WHAT THIS EXERCISE ASKS –
(1) Reproduce the stretch of the forum thread from "The Pogues have" through "global Irish band.", word for word.
(2) Answer these questions from the forum thread:
(a) In what city did The Pogues form?
(b) According to LyNx, what hits the cliffs and is forced up the face?
(c) Which band does 4212darren vote for?
(3) Summarize the forum thread in two sentences.

SOURCE PASSAGE –

• • • •

The Pogues have (or have had, since their line up changes a lot) members who are British, Austrailian, American, and Irish. The Pogues formed in London.

Not that they're not an Irish band, they're just a global Irish band.


----------



## tibug (Dec 5, 2006)

*Oh*



LyNx said:


> Actually it's the up-drafts that would get you - _wind hitting the cliffs from the seaside and then being forced up the face, when they pass as they go up they create a suction of sorts and actually "suck" you off the cliffs._


Thanks for the information. That makes those people look even more like idiots ut: ! I would have known that but I'm in highschool and its draining my brain...


----------



## michigantammy (Jan 14, 2004)

*Question - Lee Effects*



LyNx said:


> Actually it's the up-drafts that would get you - _wind hitting the cliffs from the seaside and then being forced up the face, when they pass as they go up they create a suction of sorts and actually "suck" you off the cliffs._


I have a question for you. Let's say when you have the winds that blow against the cliffs from the land toward the sea, wouldn't it create the lee effect? Which should result the gusty turbulent winds that(up-drafts) would lift the bikers off the cliffs also? Thanks in advance for your insights.

Either way, I wouldn't be one to test out those winds  . It's scary enough for me even to ride "flat" trails in the woods.


----------



## Nat (Dec 30, 2003)

scrublover said:


> The cliffs of insanity!


Did they battle rodents of unusual size and face torture in the Pit of Despair?


----------



## colb (Feb 12, 2004)

miles said:


> Sure, they're good- I have three of their CDs- but only 29% of the band is actually Irish. The Pogues are at least as good, and 100% of them are Irish.
> Hey, I'd even settle for The Chieftains.
> 
> miles


or SLF or The Undertones...

none of these wannabe Irish bands


----------



## 4212darren (Nov 15, 2005)

I vote for the Irish Rovers.


----------



## Old Oi Punk (Sep 8, 2003)

*Thanks, I was just....*

...going to post and ask about those photos. Seems a lot of us have received the same email with those dizzying pics. With my severe fear of heights, I'd rater ride alongside trucks doing 75mph! I actually got dizzy looking at those Frickin' pics! :lol:


----------



## rebel1916 (Sep 16, 2006)

miles said:


> Sure- but why not pick a band like, say, The Pogues- who in fact all were Irish, and lived in Ireland?
> 
> miles


The pogues, and shane macgowan are from london. in fact the lead singer of flogging molly was raised in eire which makes them at least as irish as the pogues...


----------

• • • •

INFORMATION PROVIDED –
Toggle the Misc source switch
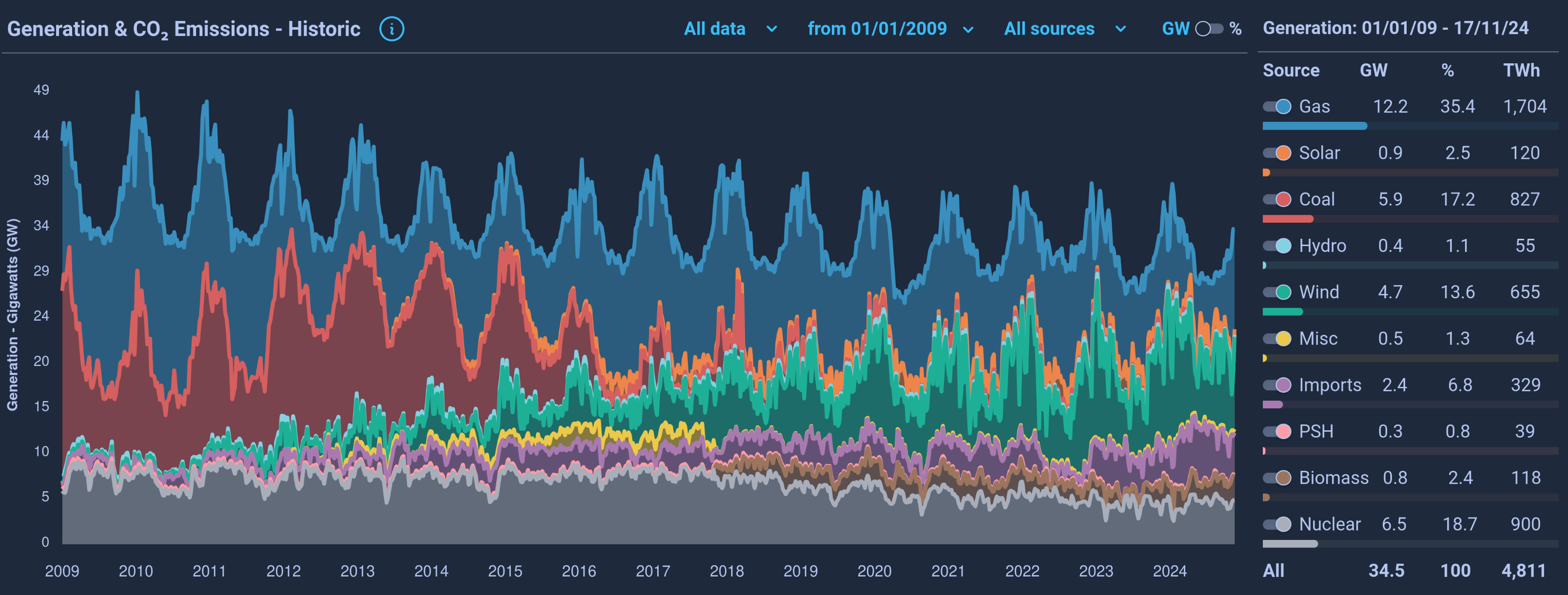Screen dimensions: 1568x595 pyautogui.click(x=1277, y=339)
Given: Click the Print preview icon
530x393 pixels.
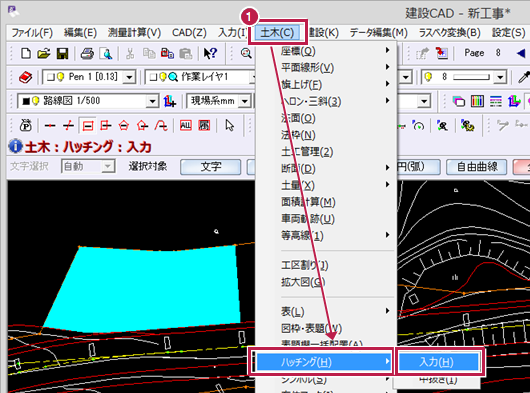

• • • •

RESULTS IN ORDER –
(1)
The Pogues have (or have had, since their line up changes a lot) members who are British, Austrailian, American, and Irish. The Pogues formed in London.

Not that they're not an Irish band, they're just a global Irish band.

(2)
(a) London
(b) Wind from the seaside
(c) The Irish Rovers

(3) The forum thread debates how Irish various bands are, noting that The Pogues formed in London and have had British, Australian, American, and Irish members, while posters suggest others such as The Chieftains, SLF, The Undertones, and the Irish Rovers. It also discusses photos of cliffs, with one poster explaining that seaside wind forced up the cliff face creates up-drafts that can suck people off, another asking whether winds blowing from land toward sea would create a lee effect, and others describing their fear of heights.